_Work order_
All of the data below is to be returned unaltered.

[Stored records]
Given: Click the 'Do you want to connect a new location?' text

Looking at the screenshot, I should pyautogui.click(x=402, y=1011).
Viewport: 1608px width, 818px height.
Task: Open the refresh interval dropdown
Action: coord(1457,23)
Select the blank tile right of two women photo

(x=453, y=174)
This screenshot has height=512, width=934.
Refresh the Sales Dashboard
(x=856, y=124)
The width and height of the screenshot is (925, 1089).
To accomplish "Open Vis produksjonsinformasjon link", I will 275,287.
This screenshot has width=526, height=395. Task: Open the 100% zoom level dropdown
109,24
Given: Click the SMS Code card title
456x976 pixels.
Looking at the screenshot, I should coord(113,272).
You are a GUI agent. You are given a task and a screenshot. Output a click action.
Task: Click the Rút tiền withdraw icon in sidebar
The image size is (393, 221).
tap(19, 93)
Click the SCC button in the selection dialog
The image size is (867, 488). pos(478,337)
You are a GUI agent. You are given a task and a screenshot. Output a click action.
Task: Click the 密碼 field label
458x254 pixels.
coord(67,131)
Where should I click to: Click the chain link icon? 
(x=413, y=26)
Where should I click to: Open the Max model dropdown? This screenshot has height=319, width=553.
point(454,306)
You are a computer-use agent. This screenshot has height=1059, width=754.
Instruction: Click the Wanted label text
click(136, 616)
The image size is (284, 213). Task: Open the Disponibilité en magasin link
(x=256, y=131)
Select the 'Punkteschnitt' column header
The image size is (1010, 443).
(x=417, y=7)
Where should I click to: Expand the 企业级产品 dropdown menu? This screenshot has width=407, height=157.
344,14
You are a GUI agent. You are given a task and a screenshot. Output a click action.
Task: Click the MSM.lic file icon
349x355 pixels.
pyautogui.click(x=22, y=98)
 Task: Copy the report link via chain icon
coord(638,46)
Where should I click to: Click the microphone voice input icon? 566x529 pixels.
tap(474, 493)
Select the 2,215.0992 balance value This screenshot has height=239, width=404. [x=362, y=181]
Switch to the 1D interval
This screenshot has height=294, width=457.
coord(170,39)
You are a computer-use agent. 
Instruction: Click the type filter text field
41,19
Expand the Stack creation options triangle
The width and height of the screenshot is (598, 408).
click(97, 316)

_Exercise output_
Given: Click the 'Do you want to connect a new location?' text

Looking at the screenshot, I should pyautogui.click(x=402, y=1011).
Viewport: 1608px width, 818px height.
Task: Open the refresh interval dropdown
Action: coord(1457,23)
Select the blank tile right of two women photo

(x=453, y=174)
This screenshot has height=512, width=934.
Refresh the Sales Dashboard
(x=856, y=124)
The width and height of the screenshot is (925, 1089).
To accomplish "Open Vis produksjonsinformasjon link", I will 275,287.
This screenshot has width=526, height=395. Task: Open the 100% zoom level dropdown
109,24
Given: Click the SMS Code card title
456x976 pixels.
Looking at the screenshot, I should coord(113,272).
You are a GUI agent. You are given a task and a screenshot. Output a click action.
Task: Click the Rút tiền withdraw icon in sidebar
The image size is (393, 221).
tap(19, 93)
Click the SCC button in the selection dialog
The image size is (867, 488). pos(478,337)
You are a GUI agent. You are given a task and a screenshot. Output a click action.
Task: Click the 密碼 field label
458x254 pixels.
coord(67,131)
Where should I click to: Click the chain link icon? 
(x=413, y=26)
Where should I click to: Open the Max model dropdown? This screenshot has height=319, width=553.
point(454,306)
You are a computer-use agent. This screenshot has height=1059, width=754.
Instruction: Click the Wanted label text
click(136, 616)
The image size is (284, 213). Task: Open the Disponibilité en magasin link
(x=256, y=131)
Select the 'Punkteschnitt' column header
The image size is (1010, 443).
(x=417, y=7)
Where should I click to: Expand the 企业级产品 dropdown menu? This screenshot has width=407, height=157.
344,14
You are a GUI agent. You are given a task and a screenshot. Output a click action.
Task: Click the MSM.lic file icon
349x355 pixels.
pyautogui.click(x=22, y=98)
 Task: Copy the report link via chain icon
coord(638,46)
Where should I click to: Click the microphone voice input icon? 566x529 pixels.
tap(474, 493)
Select the 2,215.0992 balance value This screenshot has height=239, width=404. [x=362, y=181]
Switch to the 1D interval
This screenshot has height=294, width=457.
coord(170,39)
You are a computer-use agent. 
Instruction: Click the type filter text field
41,19
Expand the Stack creation options triangle
The width and height of the screenshot is (598, 408).
click(97, 316)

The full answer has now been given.